**What you have to do:**
Would you please print exactly the lines that run from the one with "How do I perform: Open the Features link?" to the last line of the data, both included, without any pictures?

Stored data entries:
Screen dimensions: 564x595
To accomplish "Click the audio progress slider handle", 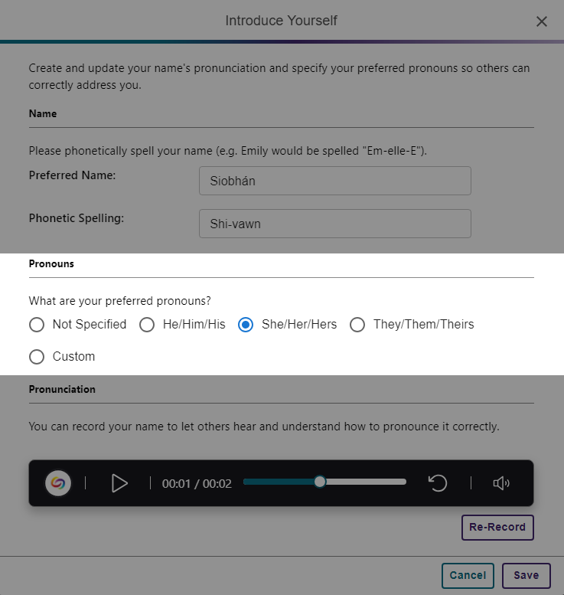I will click(320, 482).
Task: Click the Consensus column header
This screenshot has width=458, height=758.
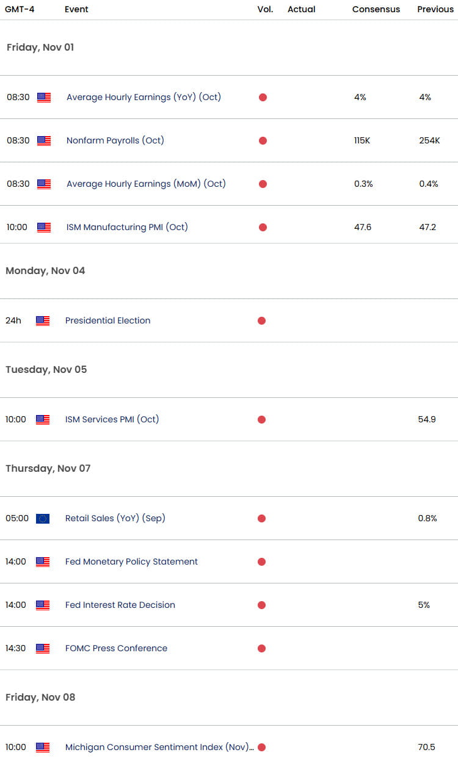Action: pyautogui.click(x=376, y=9)
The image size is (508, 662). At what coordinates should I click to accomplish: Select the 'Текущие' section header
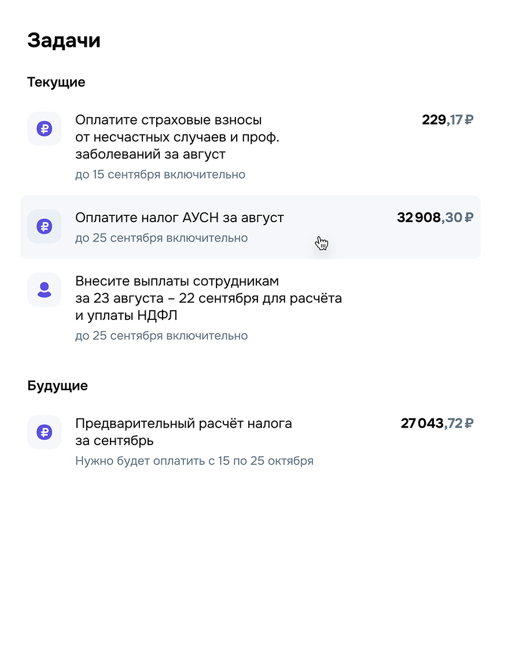(56, 82)
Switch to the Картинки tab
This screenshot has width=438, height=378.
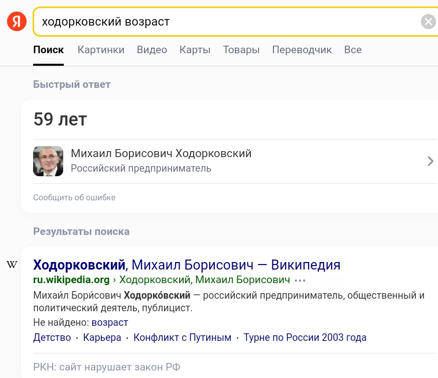pos(101,50)
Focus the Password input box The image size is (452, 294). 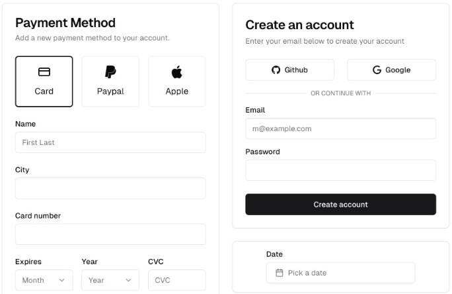pos(340,170)
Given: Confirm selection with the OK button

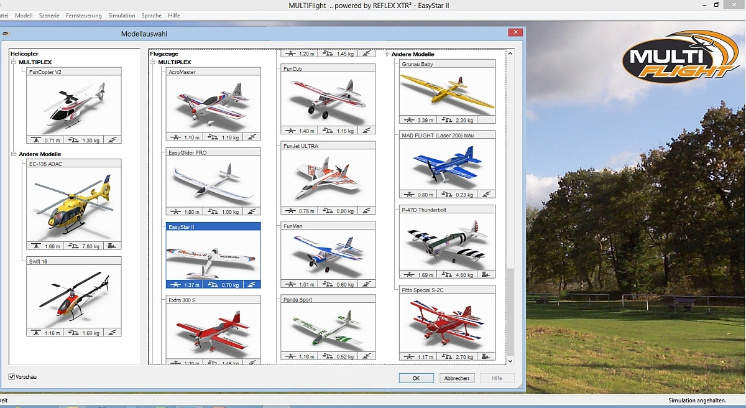Looking at the screenshot, I should tap(416, 378).
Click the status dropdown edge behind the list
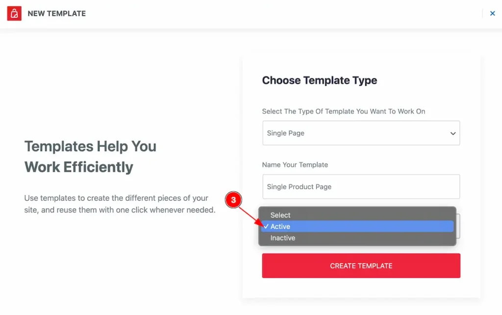502x315 pixels. [458, 226]
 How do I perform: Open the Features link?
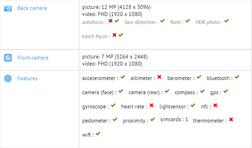[x=28, y=78]
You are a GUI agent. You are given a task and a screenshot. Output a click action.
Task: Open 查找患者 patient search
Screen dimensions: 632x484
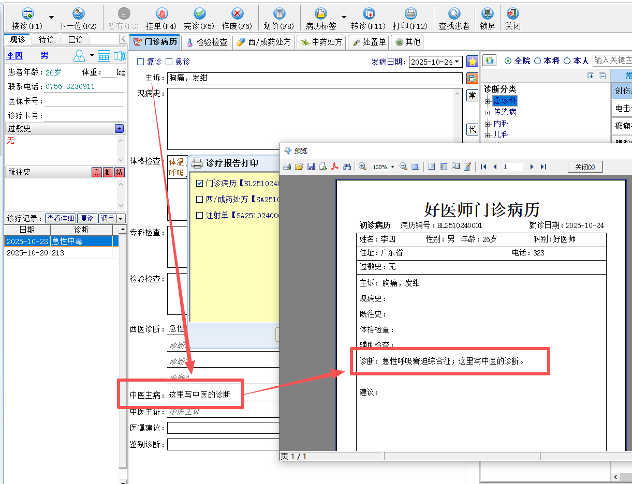tap(454, 14)
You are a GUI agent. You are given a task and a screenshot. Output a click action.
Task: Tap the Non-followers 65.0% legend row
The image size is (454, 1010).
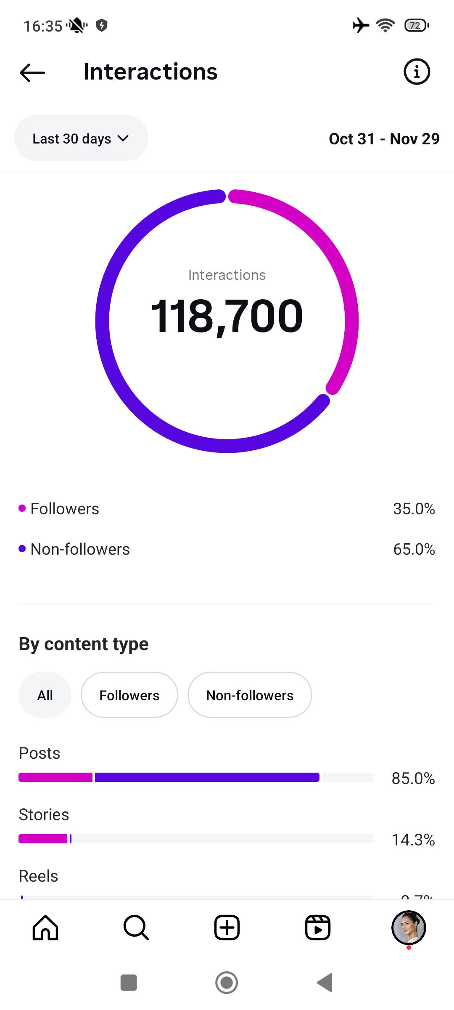[x=227, y=549]
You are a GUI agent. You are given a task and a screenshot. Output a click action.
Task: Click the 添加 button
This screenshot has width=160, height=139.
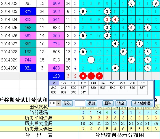pos(91,103)
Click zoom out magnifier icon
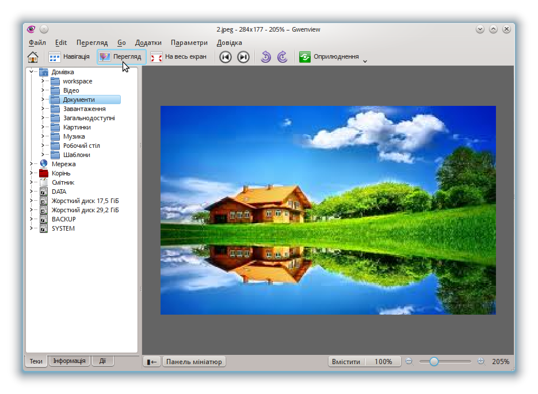 pos(409,362)
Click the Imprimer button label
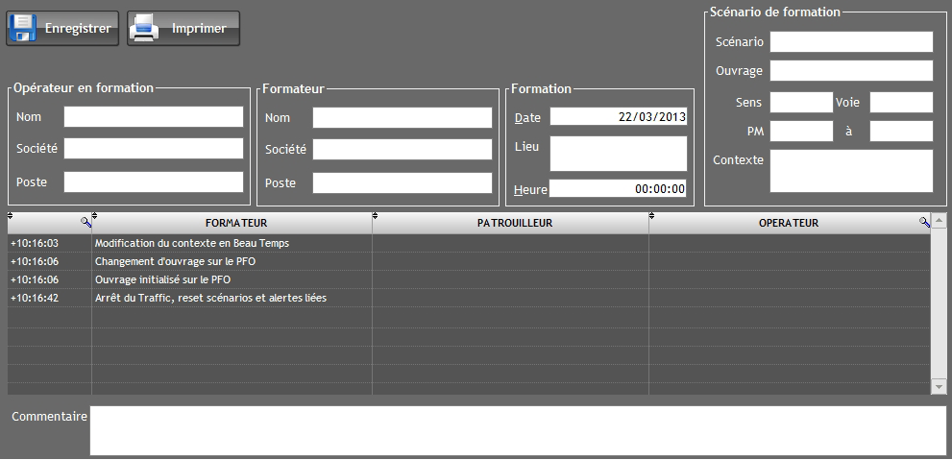This screenshot has height=460, width=952. (x=199, y=29)

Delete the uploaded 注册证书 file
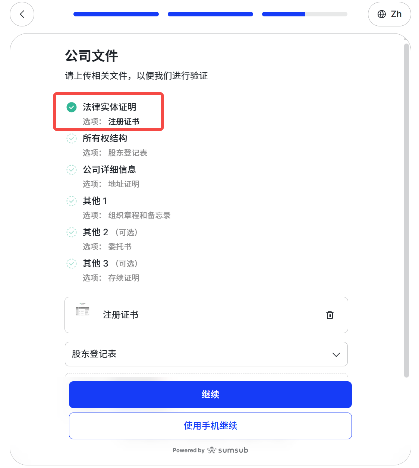(x=330, y=315)
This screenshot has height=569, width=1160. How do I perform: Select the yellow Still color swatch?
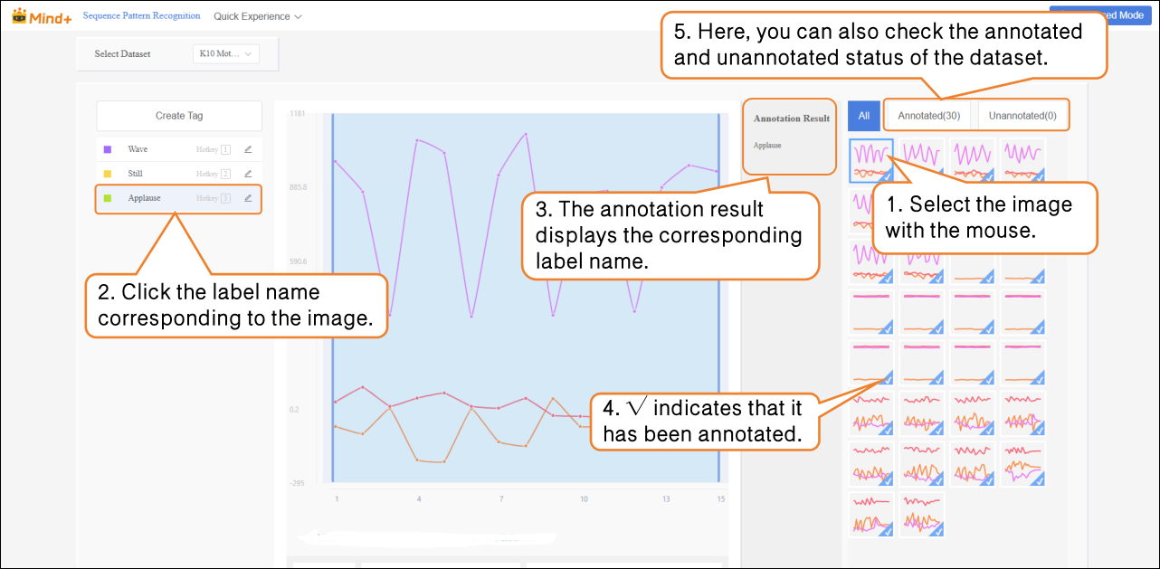point(108,174)
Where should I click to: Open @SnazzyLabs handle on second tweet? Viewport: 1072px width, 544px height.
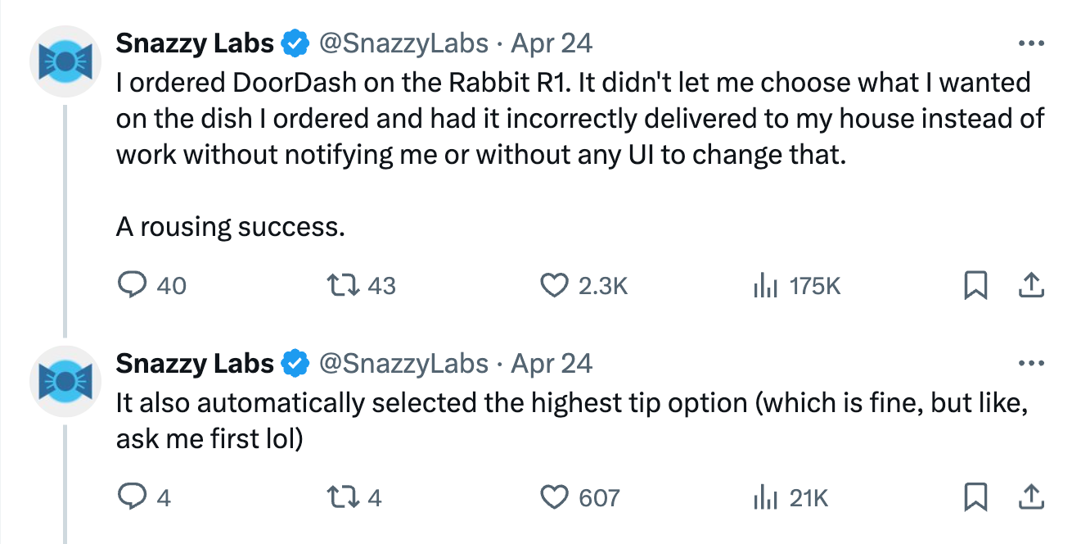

**Completed exercise:**
 How do I perform: Open the Features link?
[x=28, y=78]
You are a GUI agent. You are given a task and a screenshot. Output a click action.
Task: Open 查找患者 patient search
Screen dimensions: 632x484
tap(454, 14)
You are a GUI agent. You are given a task and a screenshot. Output a click action.
Task: Tap the Non-followers 65.0% legend row
The image size is (454, 1010).
[x=227, y=549]
You are a GUI agent. You are given a task and a screenshot. Output a click action.
Task: Click the 添加 button
This screenshot has width=160, height=139.
pos(91,103)
Click zoom out magnifier icon
 pos(409,362)
Click the Imprimer button label
This screenshot has height=460, width=952. (x=199, y=29)

Delete the uploaded 注册证书 file
(x=330, y=315)
This screenshot has height=569, width=1160. How do I perform: Select the yellow Still color swatch?
point(108,174)
Where should I click to: Open @SnazzyLabs handle on second tweet? Viewport: 1072px width, 544px height.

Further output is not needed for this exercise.